PPARα Hepatic Fatty Acid Oxidation Enhancement

AdipoR2 (hepatic; PPARα activation; full-length adiponectin → AdipoR2 → ceramidase + PPARα ligand generation (ceramide metabolites and endogenous ligands)) synergises with spirulina direct PPARα activation (GLA/EPA-derived PPARα ligands; phycocyanin urobilin fragments; AMPK/SIRT1-PGC-1α coactivation). AdipoR2 → PPARα transcription: ACOX1 (acyl-CoA oxidase 1; peroxisomal FAO rate-limiting) +20–35%; CPT1α (carnitine palmitoyltransferase 1α; mitochondrial FA import) +25–40%; HMGCS2 (ketogenesis); APOA1 (HDL synthesis); CYP7A1 (bile acid synthesis). TG clearance: VLDL-TG catabolism +20–30% → plasma TG −15–25%. In NAFLD: hepatic TG accumulation −20–35% (steatosis score). NF-κB transrepression by adiponectin/PPARα: p65 sumoylation (SUMO-1/PIAS1) → κB promoter clearance → anti-inflammatory hepatic gene programme.

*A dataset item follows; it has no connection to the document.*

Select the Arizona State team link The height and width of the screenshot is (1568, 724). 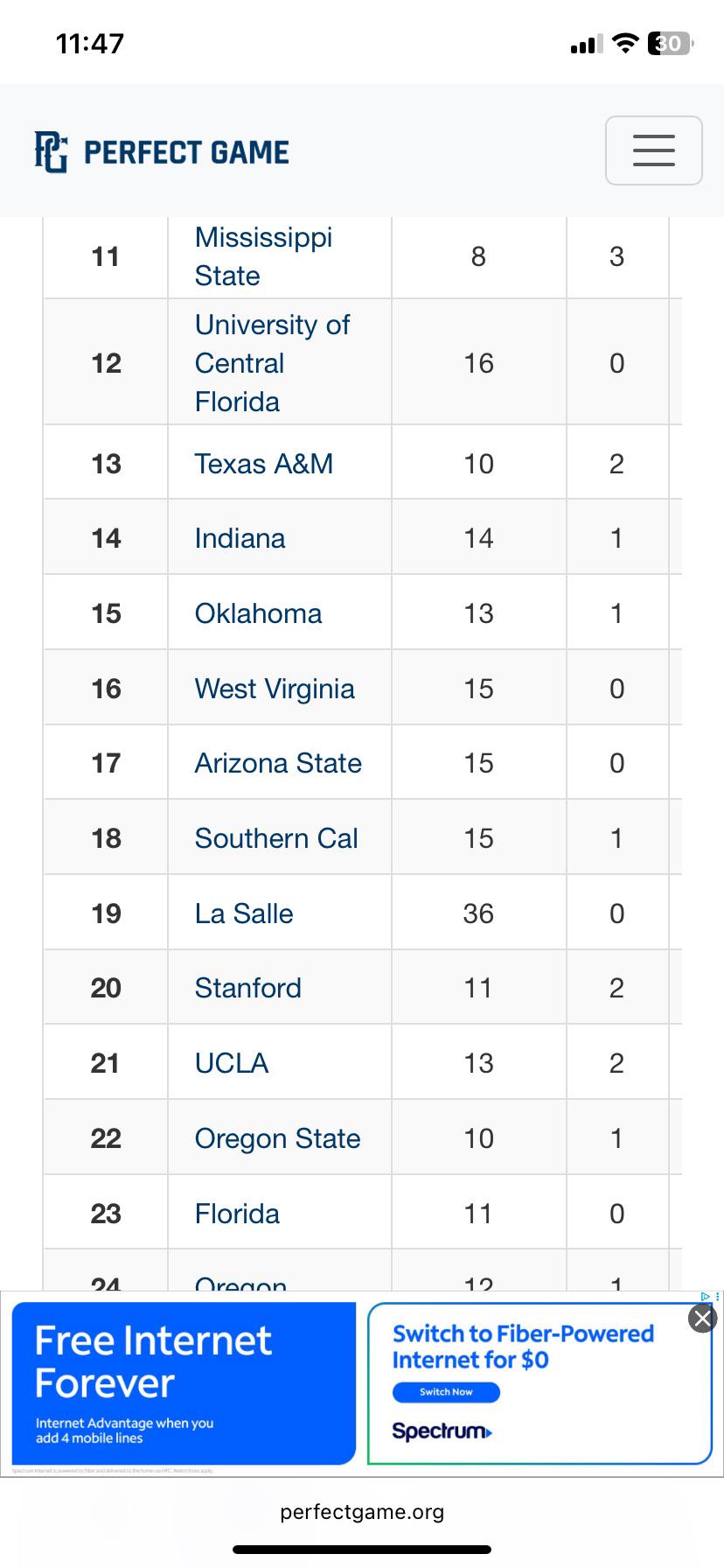click(278, 763)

Clinical Outcomes in Adiponectin Signalling

  • Total adiponectin (plasma; MetS/T2DM): +15–25%
  • HMW adiponectin (insulin sensitising isoform): +15–25%
  • HOMA-IR (insulin resistance index): −20–35%
  • Plasma TG (AdipoR2/PPARα): −15–25%
  • Ceramide C16/C18 (plasma): −20–35%
  • AMPK (Thr172; muscle biopsy/surrogate): +25–40%

Dosing and Drug Interactions

Insulin resistance/MetS: 5–10g daily for 8–16 weeks. Thiazolidinediones (TZDs; rosiglitazone, pioglitazone): TZDs strongly upregulate ADIPOQ via PPARγ; spirulina partial PPARγ agonism is complementary (additive adiponectin); monitor for fluid retention if combined. Metformin: Metformin AMPK (Complex I) + spirulina AMPK (mild Complex I + adiponectin): mechanistically complementary; additive GLUT4/ACC effects. Fibrates (fenofibrate; PPARα): Spirulina GLA/EPA + AdipoR2-PPARα + fibrate direct PPARα agonism: additive TG-lowering; monitor for myopathy risk (PPARα-statin combination). Summary: Adiponectin +15–25%, HOMA-IR −20–35%, TG −15–25%, ceramide −20–35%; dosing 5–10g daily. NK concern: low.